Internationally, the UNO has collected only 40% of the 460 million dollars needed for urgent aid. Nick Clegg, deputy prime minister of England has berated the international community for its stinginess: “The reaction of the international community is deplorable.”

 

But I’m extrapolating. I was talking about the F-16. Quite recently, a country acquired a brand new fleet of twenty or so of these fantastic killers in the air.

 

Which country was this now?  Yep,  PAKISTAN.

 

Before going any further, I’m warning you: the writer of this article is a naïve journalist. A naïve journalist who admits it candidly and who wants to know: If Pakistan had $1,4 billion to acquire fighter planes from Lockheed very recently, why doesn’t Pakistan have $460 million to help its own “drenched” citizens?

 

I apologize to the Red Cross, to CARE, to Oxfam and other non-governmental organizations, but I, for one, will not give one red penny towards the humanitarian relief in Pakistan.

 

I will NOT give a penny to help Pakistan because Pakistan never had any problem buying military equipment or getting financial help to buy some.

 

I don’t mind helping Haiti, a small country that has nothing (except corrupted rulers). I don’t mind giving for help to Africa; it’s the least I can do.

 

I will not give to Pakistan as I will not give to the New Orleans fishermen who have lost their source of income since the oil disaster caused by BP in the Gulf of Mexico.

 

Zachary Richard (a Cajun singer from New Orleans) is going to produce, with the help of many Quebecois singers, a CD which profits will be given to the New Orleans fishermen. Then, they’re planning a charity concert. Concerts are very nice. Musical charity is very nice too. And I do sympathize with the New Orleans fishermen.

 

But here again, it’s your naïve journalist who is talking. I wonder why I should give one penny to the inhabitants of the richest country in the history of humanity, whose source of income was annihilated by a giga-multinational company with a market valuation of $120 billion US, and belonging to one of the most lucrative industries – energy – on this planet.

-*-*-

▶ _WRITTEN TASK 1_:
In the essay on aid to Pakistan, what share of the 460 million dollars needed for urgent aid has the UNO collected?
▶ _WRITTEN TASK 2_:
From the essay on aid to Pakistan, return everything from "Which country was" down to "relief in Pakistan." word for word.
The data after this plays no part in the work.

▶ _Word and element location data_:
-*-*-

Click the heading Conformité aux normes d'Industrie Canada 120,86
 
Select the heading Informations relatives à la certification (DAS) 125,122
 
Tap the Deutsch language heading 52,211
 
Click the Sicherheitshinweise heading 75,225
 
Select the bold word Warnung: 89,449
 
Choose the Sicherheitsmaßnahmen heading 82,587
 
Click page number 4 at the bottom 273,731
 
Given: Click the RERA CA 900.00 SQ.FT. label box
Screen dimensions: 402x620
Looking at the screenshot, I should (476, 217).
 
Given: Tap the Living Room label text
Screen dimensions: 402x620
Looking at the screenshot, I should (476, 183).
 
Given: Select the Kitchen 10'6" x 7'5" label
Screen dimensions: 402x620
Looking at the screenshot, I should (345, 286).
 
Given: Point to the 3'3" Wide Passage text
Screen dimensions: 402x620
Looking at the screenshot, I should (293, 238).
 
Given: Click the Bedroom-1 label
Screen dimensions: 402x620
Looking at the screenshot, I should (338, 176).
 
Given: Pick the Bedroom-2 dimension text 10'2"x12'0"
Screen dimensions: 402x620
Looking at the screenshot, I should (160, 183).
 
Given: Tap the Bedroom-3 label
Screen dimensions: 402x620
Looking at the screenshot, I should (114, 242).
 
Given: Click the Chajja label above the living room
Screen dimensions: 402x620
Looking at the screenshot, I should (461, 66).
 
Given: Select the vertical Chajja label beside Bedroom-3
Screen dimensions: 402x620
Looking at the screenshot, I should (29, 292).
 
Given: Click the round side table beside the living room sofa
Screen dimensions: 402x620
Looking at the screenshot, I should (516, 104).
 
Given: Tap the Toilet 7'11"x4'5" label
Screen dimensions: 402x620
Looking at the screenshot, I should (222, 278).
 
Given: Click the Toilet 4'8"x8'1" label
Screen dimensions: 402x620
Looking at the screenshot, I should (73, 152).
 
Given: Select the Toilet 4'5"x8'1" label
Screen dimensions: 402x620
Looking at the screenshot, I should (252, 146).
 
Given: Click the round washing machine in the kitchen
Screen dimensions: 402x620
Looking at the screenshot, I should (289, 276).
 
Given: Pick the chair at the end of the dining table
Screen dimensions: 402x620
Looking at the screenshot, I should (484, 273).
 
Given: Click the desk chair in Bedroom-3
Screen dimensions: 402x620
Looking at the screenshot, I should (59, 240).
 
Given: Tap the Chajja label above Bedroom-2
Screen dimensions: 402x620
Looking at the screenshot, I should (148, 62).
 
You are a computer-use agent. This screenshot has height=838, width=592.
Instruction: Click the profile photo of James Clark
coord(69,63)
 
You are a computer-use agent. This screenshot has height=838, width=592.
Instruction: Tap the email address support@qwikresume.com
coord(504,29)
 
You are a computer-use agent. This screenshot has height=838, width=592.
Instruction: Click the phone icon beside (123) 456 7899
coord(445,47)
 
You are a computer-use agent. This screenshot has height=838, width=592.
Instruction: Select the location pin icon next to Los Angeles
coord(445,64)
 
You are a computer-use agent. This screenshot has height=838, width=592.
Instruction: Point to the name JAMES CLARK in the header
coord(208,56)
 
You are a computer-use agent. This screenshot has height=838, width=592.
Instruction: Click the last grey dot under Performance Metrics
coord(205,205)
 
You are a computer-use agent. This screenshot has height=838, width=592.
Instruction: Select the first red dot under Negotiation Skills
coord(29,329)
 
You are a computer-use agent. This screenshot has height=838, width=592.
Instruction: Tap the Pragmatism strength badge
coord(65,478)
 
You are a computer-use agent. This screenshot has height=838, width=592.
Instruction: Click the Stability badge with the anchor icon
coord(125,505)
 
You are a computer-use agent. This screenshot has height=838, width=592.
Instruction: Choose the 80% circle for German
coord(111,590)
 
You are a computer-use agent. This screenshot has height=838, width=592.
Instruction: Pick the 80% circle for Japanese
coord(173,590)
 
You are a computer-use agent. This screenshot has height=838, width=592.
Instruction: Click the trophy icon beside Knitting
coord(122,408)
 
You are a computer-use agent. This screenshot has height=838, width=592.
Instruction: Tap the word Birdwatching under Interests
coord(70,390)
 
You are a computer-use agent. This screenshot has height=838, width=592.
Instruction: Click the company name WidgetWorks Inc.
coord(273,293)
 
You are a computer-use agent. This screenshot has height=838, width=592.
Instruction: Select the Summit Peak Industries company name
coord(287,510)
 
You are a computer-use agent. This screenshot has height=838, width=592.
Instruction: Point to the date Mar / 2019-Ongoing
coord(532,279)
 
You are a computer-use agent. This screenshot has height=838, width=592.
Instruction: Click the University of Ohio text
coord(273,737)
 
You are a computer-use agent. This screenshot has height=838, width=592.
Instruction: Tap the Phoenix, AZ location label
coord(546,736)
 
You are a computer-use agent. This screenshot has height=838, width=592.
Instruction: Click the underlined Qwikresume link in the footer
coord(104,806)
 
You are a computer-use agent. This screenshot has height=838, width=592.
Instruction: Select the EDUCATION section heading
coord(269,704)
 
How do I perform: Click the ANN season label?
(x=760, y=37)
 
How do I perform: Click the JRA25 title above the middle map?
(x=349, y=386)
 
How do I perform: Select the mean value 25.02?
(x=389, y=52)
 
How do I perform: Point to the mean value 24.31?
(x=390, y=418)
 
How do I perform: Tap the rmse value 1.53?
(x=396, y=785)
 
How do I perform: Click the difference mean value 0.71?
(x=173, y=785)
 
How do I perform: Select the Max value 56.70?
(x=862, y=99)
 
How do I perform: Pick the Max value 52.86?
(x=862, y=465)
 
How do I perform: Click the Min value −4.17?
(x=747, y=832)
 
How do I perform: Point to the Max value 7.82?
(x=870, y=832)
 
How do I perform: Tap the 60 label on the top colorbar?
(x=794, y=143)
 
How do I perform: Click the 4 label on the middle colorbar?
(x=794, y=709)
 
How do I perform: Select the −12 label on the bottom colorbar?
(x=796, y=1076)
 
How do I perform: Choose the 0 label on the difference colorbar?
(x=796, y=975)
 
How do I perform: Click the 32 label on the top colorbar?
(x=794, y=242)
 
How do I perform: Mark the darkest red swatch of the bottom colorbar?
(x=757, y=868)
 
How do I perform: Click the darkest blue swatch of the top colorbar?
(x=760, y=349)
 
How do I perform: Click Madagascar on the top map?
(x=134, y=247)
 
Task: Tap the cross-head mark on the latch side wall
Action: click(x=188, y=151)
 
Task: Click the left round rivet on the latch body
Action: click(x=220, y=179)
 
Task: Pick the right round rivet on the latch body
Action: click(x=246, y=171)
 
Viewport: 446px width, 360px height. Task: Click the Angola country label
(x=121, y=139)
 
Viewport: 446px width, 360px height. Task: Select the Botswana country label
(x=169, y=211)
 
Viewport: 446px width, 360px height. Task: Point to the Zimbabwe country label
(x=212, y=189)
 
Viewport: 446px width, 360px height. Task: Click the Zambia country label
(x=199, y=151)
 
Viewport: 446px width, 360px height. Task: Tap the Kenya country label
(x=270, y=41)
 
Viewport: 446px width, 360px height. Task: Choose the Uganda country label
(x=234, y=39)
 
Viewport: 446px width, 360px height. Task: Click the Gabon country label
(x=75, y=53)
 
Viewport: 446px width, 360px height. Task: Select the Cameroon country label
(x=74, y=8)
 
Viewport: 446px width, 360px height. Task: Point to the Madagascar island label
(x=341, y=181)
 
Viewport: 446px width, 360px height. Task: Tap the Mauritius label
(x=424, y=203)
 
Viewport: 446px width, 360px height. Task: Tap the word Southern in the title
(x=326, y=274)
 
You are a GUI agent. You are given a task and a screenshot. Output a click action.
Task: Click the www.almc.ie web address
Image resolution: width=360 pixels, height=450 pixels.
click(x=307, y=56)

-*-*-

▶ _OUTPUT 1_:
40%

▶ _OUTPUT 2_:
Which country was this now?  Yep,  PAKISTAN.

 

Before going any further, I’m warning you: the writer of this article is a naïve journalist. A naïve journalist who admits it candidly and who wants to know: If Pakistan had $1,4 billion to acquire fighter planes from Lockheed very recently, why doesn’t Pakistan have $460 million to help its own “drenched” citizens?

 

I apologize to the Red Cross, to CARE, to Oxfam and other non-governmental organizations, but I, for one, will not give one red penny towards the humanitarian relief in Pakistan.